Oksana Parylo from National University of Ostroh Academy is currently a student at Southern Illinois University at Carbondale. Below are her speculations about Ukrainian and American education systems. The Ukrainian and American education systems are different in many ways: in methods, approaches, and forms of assessment. Similarly, the teachers differ in the manner in which they teach, behave, and talk. However, there is something that unites the teachers from both continents: a negative attitude towards supervision. In both countries teachers perceive supervision as control, evaluation, and inspection, and therefore they resist it. However, supervision can be a highly effective means of teacher development, if it is initiated by the teacher and conducted by a professional observer. This interactive, democratic, and teacher-centered supervisory style is called clinical supervision.

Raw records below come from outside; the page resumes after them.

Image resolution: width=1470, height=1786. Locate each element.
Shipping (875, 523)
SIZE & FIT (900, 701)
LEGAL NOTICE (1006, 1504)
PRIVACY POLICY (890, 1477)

Clinical supervision is a process with three main components: the planning conference, systematic observation of the lessons, and the feedback conference. This kind of supervision is effective because these steps make the observation correspond closely to the teacher’s needs. Today clinical supervision is actively used in many school districts of the United States. Positive reviews by teachers who have been supervised can be found in education magazines, books, and on-line resources. In Ukraine, however, the presence of another adult in the classroom (be it another teacher, principal, or public visitor) is still unwelcome by both teachers and students. Nevertheless, it is time to rethink teacher supervision and evaluation, as clinical supervision seems to be an effective strategy for improving both teaching and learning.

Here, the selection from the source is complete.